(Provided records Opens)
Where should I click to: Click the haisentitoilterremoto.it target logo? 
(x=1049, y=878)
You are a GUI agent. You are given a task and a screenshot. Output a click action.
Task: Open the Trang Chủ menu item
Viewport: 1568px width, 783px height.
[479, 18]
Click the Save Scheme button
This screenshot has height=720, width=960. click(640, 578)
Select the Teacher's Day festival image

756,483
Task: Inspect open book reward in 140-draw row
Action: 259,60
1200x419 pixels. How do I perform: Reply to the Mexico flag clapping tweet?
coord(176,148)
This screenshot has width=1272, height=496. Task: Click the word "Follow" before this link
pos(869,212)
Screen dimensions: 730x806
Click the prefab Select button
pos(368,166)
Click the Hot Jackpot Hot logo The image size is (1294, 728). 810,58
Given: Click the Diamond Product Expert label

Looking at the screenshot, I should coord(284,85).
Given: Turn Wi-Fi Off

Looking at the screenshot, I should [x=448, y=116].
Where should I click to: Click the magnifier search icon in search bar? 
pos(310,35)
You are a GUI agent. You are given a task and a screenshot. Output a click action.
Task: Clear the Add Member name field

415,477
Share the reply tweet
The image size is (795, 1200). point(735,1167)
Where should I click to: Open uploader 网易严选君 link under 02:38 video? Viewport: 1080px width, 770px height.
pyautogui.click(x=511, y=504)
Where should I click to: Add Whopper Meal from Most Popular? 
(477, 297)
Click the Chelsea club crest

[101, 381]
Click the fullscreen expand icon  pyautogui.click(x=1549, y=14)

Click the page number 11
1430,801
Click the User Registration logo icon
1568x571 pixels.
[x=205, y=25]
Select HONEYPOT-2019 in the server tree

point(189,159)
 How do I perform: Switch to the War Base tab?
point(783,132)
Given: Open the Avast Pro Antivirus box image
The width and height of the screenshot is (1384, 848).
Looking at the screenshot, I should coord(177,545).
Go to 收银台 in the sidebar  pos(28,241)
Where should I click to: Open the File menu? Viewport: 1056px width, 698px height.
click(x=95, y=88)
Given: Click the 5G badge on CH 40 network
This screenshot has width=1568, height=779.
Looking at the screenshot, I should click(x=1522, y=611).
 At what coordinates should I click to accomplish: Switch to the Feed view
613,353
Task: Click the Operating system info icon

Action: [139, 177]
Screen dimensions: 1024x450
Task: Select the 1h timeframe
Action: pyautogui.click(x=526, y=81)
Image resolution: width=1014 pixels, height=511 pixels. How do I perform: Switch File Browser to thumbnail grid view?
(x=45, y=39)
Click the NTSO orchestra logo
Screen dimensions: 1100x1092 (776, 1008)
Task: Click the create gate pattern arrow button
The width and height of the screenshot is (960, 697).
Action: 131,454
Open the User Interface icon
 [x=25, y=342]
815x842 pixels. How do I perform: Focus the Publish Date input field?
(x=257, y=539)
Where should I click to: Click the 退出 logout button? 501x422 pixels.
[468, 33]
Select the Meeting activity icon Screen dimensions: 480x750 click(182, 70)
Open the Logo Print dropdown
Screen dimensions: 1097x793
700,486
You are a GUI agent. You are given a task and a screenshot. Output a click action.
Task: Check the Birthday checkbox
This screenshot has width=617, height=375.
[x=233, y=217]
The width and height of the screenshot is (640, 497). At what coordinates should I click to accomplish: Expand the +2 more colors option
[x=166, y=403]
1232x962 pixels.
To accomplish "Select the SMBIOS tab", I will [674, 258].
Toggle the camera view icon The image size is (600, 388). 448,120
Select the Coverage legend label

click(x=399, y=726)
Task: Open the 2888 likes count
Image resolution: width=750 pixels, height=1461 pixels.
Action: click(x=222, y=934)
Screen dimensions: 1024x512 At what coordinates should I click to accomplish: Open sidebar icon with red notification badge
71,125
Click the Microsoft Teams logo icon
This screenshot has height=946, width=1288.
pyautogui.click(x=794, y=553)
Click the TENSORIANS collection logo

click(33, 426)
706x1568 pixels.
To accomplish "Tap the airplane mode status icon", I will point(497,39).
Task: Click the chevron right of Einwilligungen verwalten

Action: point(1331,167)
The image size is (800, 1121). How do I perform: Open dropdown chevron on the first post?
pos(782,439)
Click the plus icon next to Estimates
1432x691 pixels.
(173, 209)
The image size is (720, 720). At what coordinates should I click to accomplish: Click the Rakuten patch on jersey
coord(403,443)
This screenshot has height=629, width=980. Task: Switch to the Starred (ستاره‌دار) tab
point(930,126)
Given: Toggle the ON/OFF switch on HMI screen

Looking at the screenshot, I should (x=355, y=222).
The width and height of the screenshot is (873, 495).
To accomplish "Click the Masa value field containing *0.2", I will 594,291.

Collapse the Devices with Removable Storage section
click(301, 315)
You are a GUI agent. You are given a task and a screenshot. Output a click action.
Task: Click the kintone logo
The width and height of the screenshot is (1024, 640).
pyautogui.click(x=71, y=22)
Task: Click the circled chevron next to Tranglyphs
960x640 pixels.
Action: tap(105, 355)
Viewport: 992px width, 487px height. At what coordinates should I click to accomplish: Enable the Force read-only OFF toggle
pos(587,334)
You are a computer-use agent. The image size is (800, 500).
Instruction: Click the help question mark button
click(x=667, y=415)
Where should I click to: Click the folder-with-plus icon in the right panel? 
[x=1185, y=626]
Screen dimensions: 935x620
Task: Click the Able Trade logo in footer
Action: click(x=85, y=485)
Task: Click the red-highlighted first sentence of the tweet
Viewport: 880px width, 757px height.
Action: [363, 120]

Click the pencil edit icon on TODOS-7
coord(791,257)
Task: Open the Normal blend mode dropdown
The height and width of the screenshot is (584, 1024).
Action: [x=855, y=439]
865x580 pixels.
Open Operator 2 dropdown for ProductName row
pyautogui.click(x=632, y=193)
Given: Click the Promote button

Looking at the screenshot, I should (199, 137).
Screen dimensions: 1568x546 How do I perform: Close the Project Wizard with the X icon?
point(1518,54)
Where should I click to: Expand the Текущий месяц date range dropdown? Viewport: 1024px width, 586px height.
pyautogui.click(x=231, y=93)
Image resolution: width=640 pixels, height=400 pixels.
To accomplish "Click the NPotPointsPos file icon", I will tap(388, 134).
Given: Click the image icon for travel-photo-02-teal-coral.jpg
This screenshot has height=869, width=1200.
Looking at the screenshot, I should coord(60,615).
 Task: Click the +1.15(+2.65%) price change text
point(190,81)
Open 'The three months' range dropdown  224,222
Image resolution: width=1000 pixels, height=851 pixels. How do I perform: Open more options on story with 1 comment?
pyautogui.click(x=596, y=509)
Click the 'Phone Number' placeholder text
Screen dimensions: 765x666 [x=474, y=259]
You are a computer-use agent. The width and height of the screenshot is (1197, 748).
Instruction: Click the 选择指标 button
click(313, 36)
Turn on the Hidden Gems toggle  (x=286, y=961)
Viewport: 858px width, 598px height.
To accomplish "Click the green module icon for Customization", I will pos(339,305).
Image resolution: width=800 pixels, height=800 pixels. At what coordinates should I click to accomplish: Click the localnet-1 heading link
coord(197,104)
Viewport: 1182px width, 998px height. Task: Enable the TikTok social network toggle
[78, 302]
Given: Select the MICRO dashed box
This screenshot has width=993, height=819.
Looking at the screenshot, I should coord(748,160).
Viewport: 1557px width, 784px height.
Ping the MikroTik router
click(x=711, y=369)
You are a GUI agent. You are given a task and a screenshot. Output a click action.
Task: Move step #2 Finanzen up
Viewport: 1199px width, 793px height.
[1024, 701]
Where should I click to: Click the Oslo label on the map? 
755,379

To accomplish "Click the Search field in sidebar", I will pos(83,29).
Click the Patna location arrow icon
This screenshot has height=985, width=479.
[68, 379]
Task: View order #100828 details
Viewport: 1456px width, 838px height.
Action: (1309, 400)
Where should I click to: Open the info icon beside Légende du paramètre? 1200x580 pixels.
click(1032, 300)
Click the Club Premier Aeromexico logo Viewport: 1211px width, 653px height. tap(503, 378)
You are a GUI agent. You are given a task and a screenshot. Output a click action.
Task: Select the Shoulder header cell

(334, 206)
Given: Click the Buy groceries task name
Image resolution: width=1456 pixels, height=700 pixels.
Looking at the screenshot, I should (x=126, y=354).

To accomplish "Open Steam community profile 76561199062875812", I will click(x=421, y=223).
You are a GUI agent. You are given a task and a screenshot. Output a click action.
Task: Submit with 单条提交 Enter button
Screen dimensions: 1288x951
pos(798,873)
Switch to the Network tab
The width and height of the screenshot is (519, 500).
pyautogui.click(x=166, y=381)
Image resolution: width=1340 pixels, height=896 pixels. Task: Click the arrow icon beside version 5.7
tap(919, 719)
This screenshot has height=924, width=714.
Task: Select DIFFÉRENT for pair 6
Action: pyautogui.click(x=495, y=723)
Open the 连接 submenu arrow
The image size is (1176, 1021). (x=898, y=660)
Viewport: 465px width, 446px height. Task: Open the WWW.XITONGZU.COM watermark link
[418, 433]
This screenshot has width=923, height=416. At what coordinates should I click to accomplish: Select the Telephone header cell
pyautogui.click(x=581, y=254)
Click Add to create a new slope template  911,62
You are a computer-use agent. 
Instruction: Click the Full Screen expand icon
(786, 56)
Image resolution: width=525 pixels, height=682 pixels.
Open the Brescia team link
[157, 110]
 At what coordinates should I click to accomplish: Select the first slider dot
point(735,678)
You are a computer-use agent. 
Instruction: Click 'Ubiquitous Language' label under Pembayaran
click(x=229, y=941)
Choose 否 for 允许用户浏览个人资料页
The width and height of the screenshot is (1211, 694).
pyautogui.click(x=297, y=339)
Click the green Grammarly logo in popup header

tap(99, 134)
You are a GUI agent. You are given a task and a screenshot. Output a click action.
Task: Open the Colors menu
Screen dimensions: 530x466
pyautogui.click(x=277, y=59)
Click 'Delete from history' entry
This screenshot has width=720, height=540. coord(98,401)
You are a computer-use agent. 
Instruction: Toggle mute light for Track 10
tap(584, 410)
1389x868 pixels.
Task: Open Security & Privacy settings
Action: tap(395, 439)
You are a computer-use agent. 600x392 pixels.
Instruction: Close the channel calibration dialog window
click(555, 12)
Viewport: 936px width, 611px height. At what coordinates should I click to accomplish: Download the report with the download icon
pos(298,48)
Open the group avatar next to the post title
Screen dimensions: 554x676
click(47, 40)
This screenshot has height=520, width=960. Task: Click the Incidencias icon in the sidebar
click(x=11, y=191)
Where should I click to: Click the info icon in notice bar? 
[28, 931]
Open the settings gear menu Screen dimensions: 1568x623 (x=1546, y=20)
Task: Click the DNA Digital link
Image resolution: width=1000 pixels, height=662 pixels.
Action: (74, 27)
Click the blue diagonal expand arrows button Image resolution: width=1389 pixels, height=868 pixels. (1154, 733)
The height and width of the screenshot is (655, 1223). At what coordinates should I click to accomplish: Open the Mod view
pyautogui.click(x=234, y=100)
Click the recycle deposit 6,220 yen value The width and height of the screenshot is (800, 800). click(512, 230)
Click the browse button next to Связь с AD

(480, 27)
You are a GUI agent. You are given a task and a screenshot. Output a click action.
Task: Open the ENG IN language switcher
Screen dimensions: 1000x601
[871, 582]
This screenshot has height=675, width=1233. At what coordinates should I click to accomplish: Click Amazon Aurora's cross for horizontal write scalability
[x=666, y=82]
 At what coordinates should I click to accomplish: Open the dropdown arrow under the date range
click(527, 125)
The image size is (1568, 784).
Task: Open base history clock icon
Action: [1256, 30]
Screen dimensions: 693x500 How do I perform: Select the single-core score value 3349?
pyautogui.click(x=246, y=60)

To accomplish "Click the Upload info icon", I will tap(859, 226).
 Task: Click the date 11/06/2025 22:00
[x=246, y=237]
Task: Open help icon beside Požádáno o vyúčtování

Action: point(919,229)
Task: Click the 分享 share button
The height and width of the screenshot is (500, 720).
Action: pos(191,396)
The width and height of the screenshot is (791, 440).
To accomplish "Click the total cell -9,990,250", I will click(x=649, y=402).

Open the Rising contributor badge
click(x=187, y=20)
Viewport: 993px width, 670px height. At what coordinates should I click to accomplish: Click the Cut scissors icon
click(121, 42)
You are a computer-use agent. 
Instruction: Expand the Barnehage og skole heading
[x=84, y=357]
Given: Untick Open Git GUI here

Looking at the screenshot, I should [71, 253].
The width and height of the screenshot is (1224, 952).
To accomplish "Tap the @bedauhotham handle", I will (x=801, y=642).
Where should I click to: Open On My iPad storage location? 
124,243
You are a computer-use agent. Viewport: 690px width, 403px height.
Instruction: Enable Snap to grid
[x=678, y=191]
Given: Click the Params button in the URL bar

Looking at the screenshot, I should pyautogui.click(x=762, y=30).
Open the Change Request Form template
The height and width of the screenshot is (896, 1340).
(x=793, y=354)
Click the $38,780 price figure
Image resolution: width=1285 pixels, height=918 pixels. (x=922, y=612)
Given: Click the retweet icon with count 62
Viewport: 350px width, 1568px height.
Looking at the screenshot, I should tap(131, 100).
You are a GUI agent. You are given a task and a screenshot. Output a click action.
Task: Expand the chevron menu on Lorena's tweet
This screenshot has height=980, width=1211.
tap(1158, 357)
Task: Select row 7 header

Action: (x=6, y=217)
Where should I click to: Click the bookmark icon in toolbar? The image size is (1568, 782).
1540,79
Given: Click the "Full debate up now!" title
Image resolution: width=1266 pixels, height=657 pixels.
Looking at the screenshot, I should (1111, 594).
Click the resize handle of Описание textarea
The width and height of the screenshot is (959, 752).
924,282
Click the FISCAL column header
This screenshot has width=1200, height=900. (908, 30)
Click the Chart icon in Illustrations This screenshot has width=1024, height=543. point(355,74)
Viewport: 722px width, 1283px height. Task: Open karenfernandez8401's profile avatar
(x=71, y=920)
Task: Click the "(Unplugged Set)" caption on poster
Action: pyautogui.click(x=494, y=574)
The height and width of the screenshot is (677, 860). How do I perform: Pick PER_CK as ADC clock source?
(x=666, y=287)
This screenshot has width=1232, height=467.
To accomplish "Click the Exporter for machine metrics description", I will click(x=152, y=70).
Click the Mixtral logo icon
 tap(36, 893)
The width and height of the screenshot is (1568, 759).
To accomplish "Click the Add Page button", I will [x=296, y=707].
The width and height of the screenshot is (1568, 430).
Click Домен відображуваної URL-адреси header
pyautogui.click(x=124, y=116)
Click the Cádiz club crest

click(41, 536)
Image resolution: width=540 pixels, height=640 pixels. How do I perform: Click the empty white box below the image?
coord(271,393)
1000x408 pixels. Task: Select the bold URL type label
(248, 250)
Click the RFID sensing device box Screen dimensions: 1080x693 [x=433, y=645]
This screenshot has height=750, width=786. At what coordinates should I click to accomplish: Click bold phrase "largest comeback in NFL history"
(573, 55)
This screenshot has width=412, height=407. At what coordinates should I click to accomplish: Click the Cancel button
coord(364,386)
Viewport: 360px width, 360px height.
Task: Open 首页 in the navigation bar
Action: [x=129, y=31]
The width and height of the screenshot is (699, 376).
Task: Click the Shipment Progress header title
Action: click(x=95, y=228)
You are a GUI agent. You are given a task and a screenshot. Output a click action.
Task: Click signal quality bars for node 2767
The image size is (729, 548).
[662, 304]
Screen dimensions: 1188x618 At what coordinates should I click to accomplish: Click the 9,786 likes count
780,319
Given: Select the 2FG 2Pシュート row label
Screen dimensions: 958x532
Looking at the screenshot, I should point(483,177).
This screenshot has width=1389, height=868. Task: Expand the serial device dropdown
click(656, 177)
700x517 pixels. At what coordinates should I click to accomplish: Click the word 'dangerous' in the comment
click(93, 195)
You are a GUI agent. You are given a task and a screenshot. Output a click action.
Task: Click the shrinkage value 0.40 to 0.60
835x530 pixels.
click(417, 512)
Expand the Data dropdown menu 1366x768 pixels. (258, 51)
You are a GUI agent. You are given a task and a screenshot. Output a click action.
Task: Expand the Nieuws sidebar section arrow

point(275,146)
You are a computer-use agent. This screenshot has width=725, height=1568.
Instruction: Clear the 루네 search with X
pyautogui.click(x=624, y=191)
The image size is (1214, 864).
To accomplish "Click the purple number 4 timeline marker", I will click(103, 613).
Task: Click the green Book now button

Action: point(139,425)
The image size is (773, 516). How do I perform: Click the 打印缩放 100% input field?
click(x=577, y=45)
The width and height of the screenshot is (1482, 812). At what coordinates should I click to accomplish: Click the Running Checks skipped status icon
(Provided records Closes)
> **What the exercise asks**
All lines in the records above that contain "create" are to be reported.

> **Output**
Task: Click the create gate pattern arrow button
Click Add to create a new slope template  911,62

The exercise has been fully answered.